Maury Davis is an American evangelist and convicted murderer. Formerly, he was the senior pastor at Cornerstone Church, a megachurch in Madison, Tennessee. He was a regular figure on InFocus, a weekly religious television show broadcast regionally on Nashville NewsChannel 5 CBS Network and via satellite throughout Africa and Europe on the Faith Broadcasting Network. Davis began his religious life after a jailhouse conversion while on trial for murder.

== Killing of Jo Ella Liles ==
On January 27, 1975, when Davis was 18 years old, he stabbed and nearly decapitated Jo Ella Liles, a 54-year old Sunday school teacher. Davis claimed to have had a jailhouse conversion while on trial for her death. Prosecutors were set on putting him to either the electric chair or life in prison.
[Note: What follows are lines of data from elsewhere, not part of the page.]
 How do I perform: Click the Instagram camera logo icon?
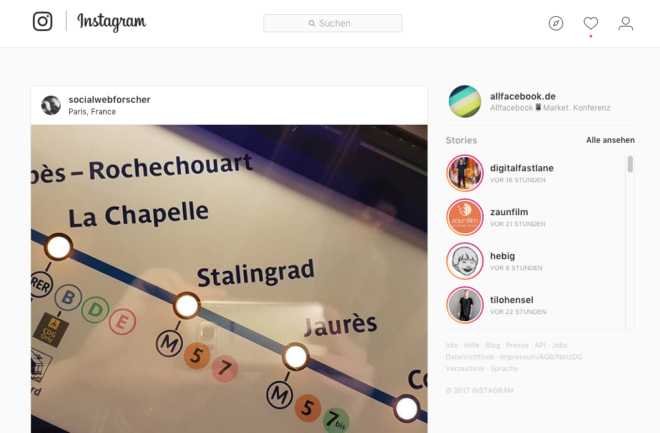43,21
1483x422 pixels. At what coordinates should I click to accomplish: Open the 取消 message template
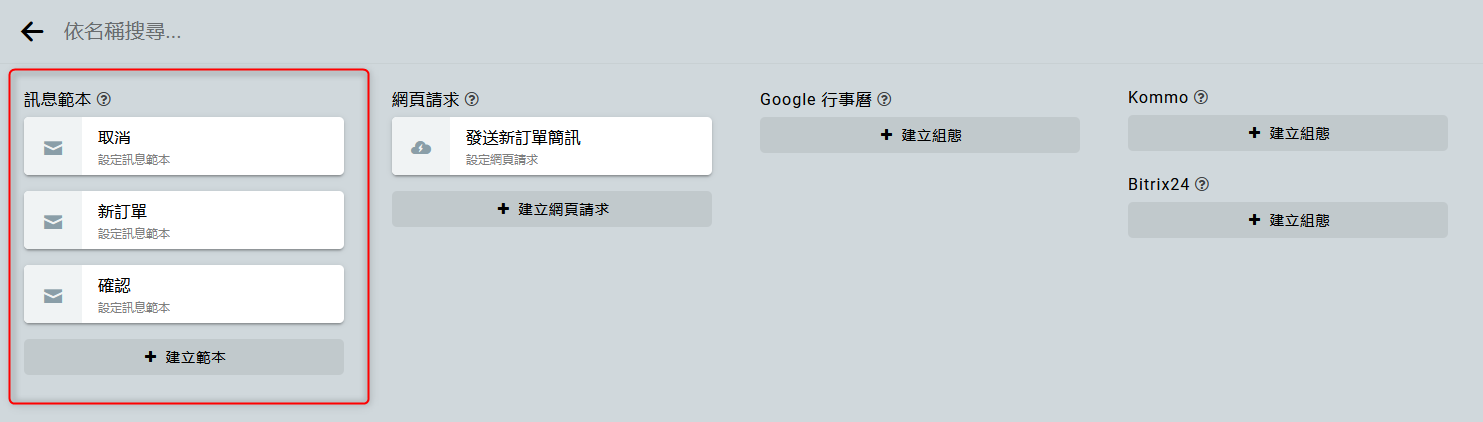coord(210,146)
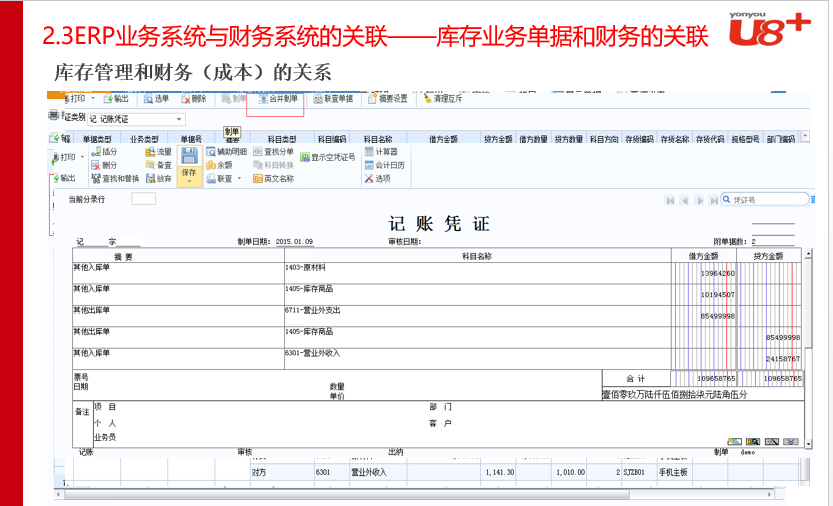
Task: Click the 流量 cash flow icon
Action: pos(158,152)
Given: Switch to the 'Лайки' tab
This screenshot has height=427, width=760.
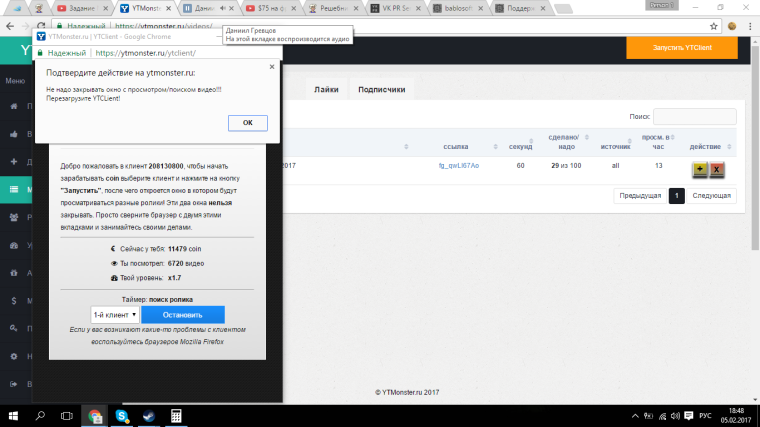Looking at the screenshot, I should point(326,89).
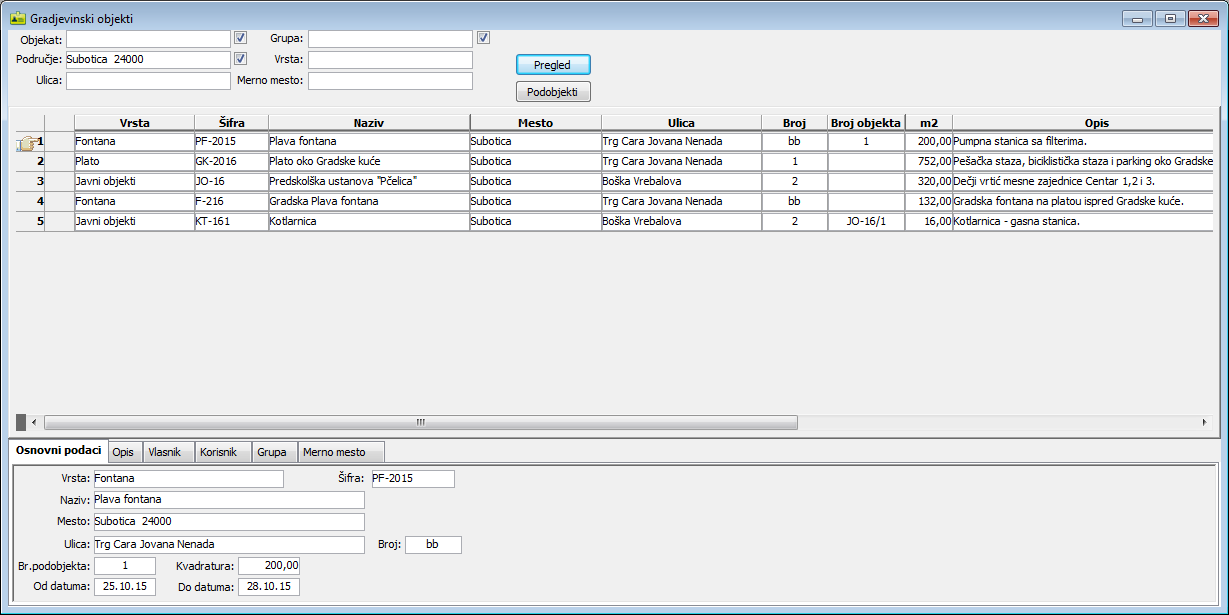This screenshot has width=1229, height=615.
Task: Select the Kotlarnica row number 5
Action: tap(40, 221)
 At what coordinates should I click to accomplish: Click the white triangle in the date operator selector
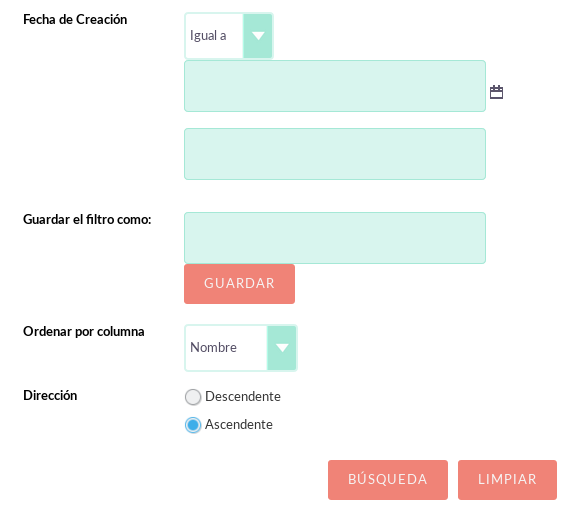pos(258,36)
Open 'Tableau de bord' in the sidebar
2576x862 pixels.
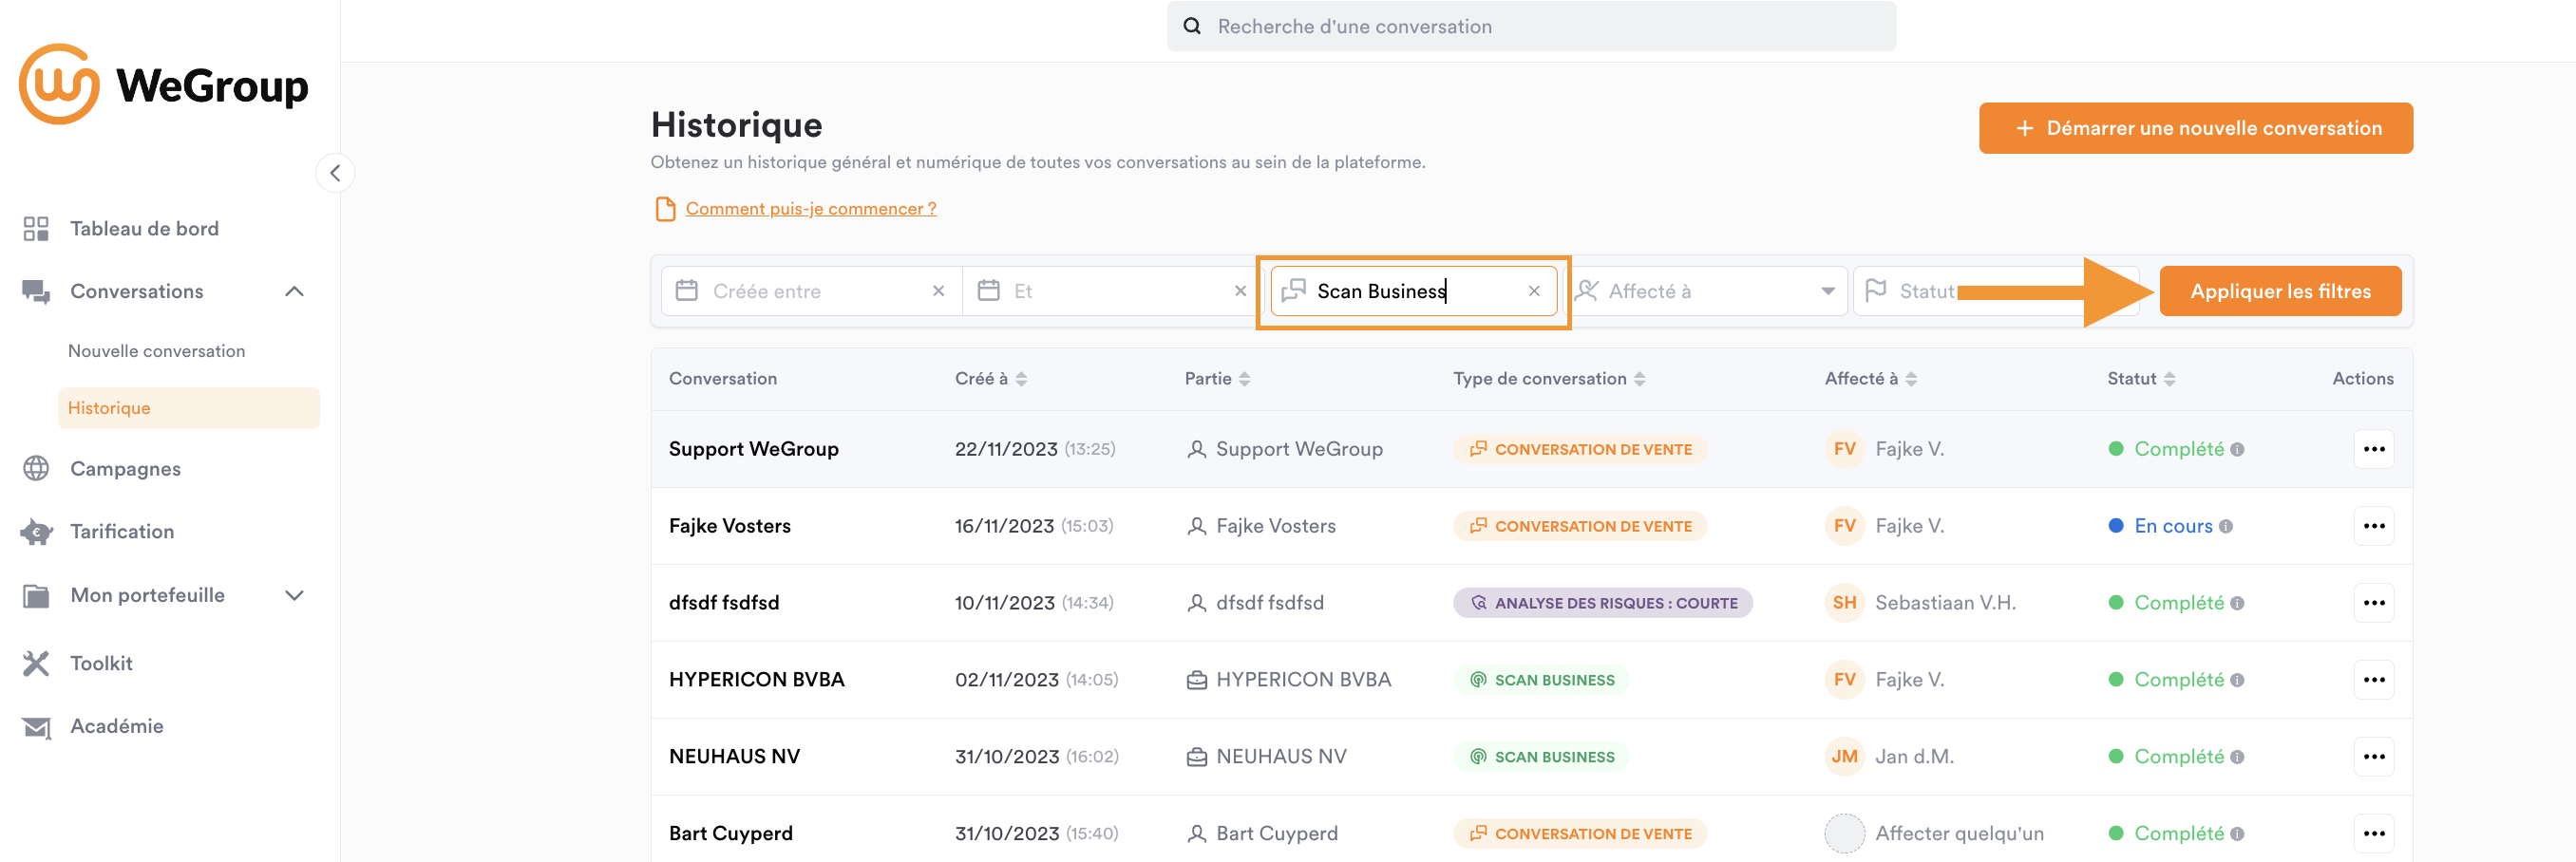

He blamed the killing on insanity, drug use, and the devil, and was eventually found guilty of manslaughter, which carried a maximum sentence of 20 years. While in prison, he began preaching to other prisoners. He ultimately served eight-and-a-half years before being released because of a combination of overcrowding and good behavior.

== Career ==
In 1991, Davis and his wife intended to start a church in Nashville, Tennessee. Rather than pioneering a new start-up church, he was elected as Senior Pastor of a 200-member congregation in the suburbs of the city. After 25 years, he grew the church to almost 5,000 members. Having retired from active involvement he now serves as a public speaker, church consultant, and life coach.

== Personal life ==
Davis has been married since 1985 to his wife Gail who he met at his church in Irving, where she was the pianist. In 1986, they became the parents of triplets, and in 1994 their son was born. They have six grandchildren, a girl and five boys.